Materials provided.
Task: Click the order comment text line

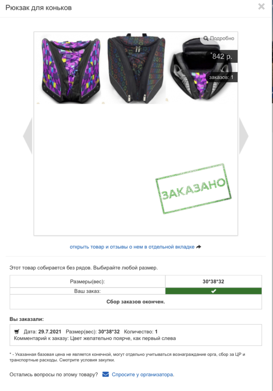Action: (x=95, y=338)
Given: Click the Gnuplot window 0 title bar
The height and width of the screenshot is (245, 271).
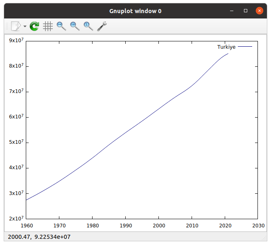Looking at the screenshot, I should coord(135,11).
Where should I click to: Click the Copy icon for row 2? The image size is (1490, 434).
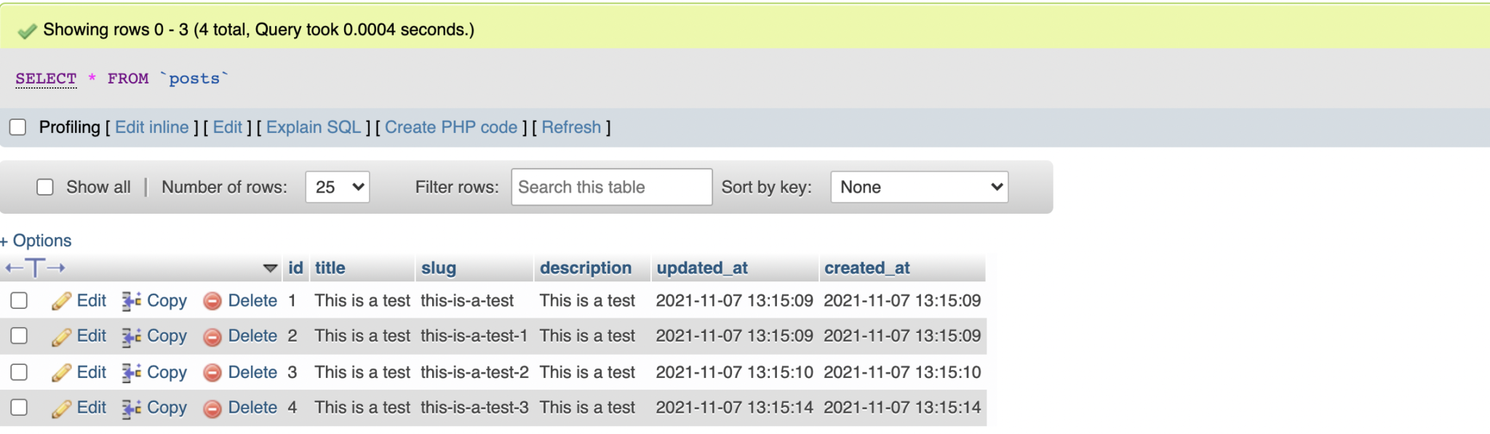[132, 337]

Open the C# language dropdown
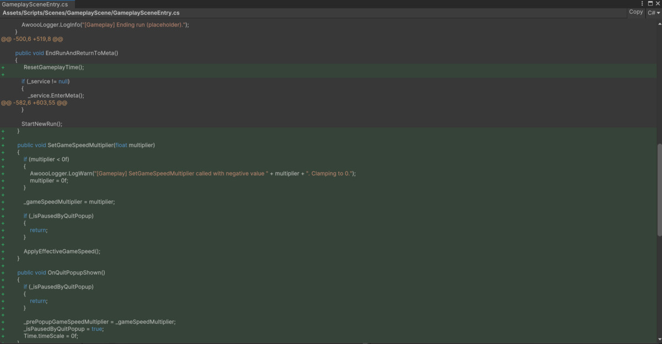654,12
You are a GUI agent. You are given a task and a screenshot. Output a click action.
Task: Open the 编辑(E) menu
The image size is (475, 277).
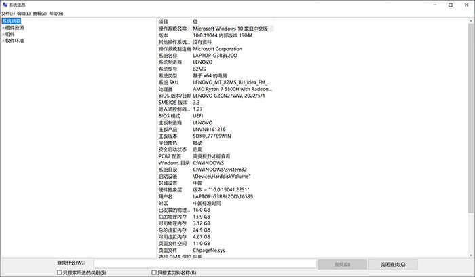23,13
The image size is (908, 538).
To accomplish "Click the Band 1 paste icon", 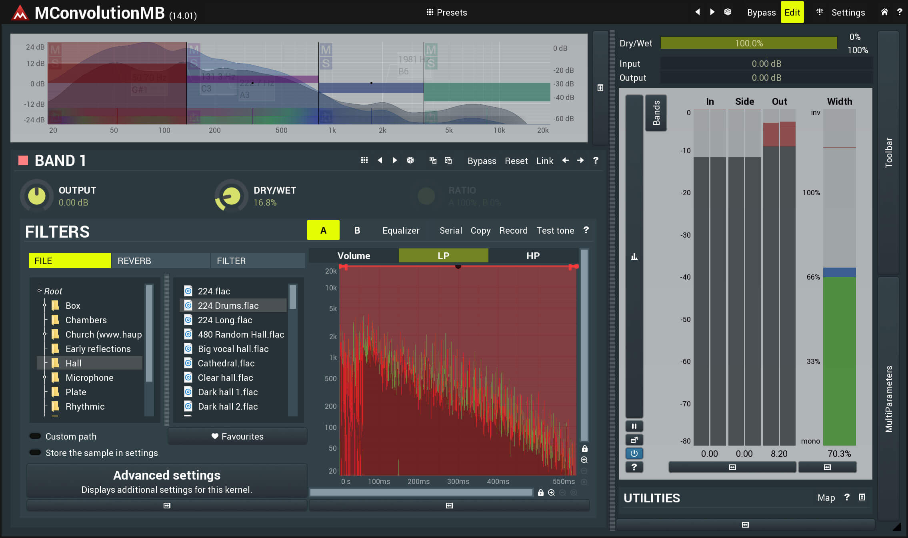I will point(448,160).
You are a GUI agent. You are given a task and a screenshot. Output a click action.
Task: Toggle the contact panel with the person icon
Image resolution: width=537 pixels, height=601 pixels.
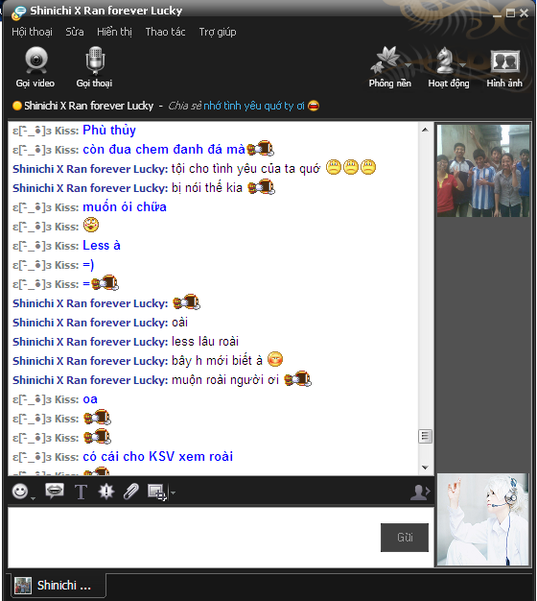[x=420, y=493]
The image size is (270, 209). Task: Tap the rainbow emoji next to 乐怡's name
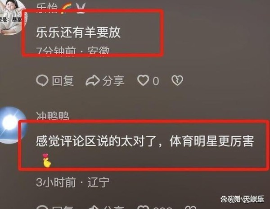coord(67,8)
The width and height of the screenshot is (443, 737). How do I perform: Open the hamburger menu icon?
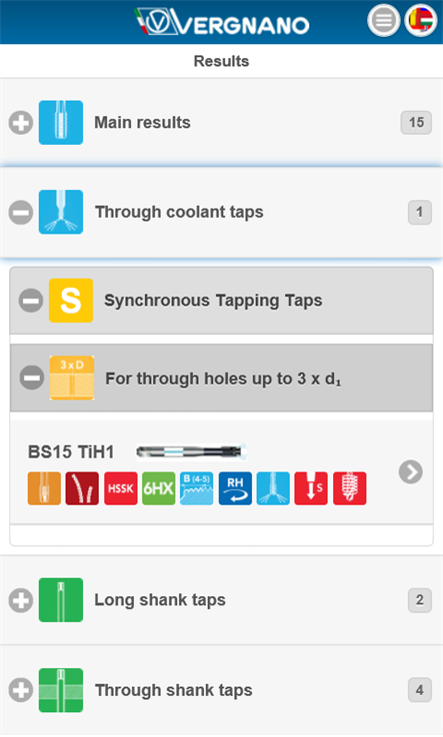coord(383,20)
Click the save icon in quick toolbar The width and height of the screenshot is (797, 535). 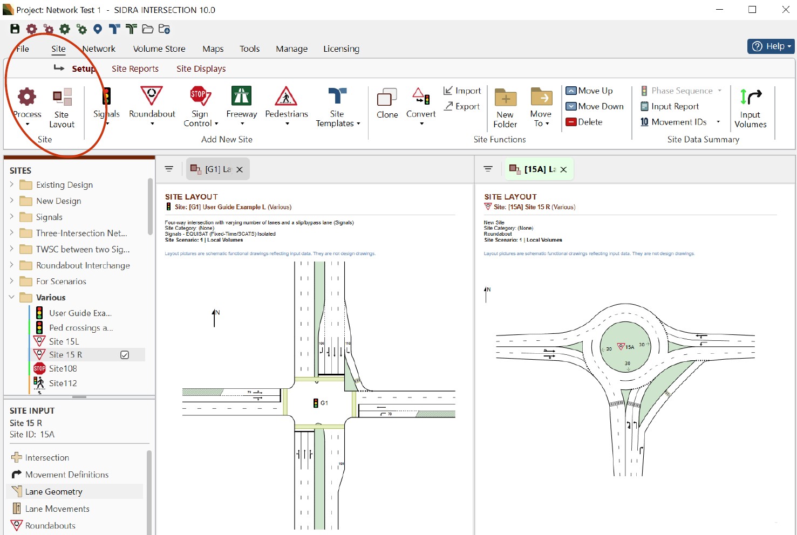pos(15,29)
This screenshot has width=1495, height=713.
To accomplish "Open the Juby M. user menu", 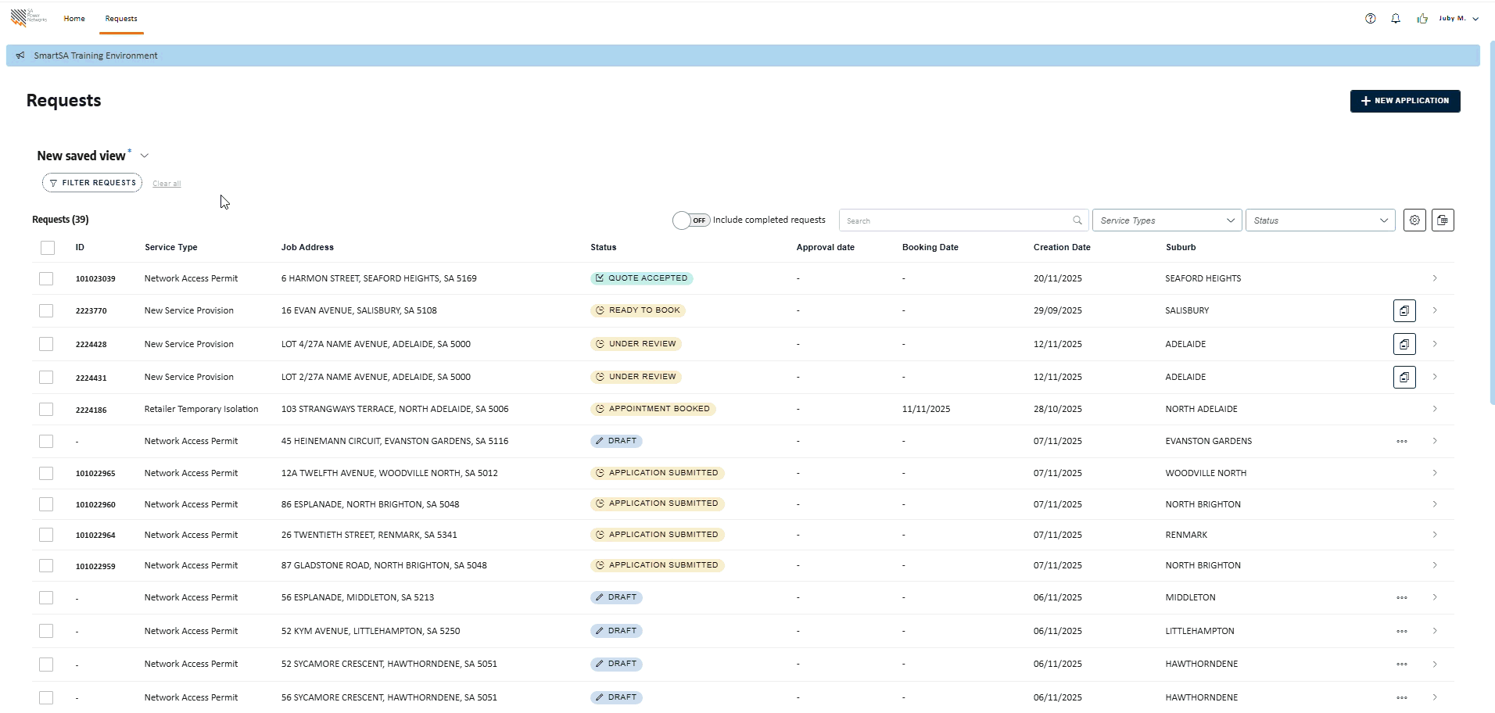I will [x=1458, y=19].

Written instruction. Pull out every line of the records above that contains the string "size". Case counts.

Full response.
Where should I click to: Click the Copy icon for row 2? The image size is (1490, 434).
The image size is (475, 277).
The image size is (908, 538).
The image size is (270, 209). Task: Tap the rainbow emoji next to 乐怡's name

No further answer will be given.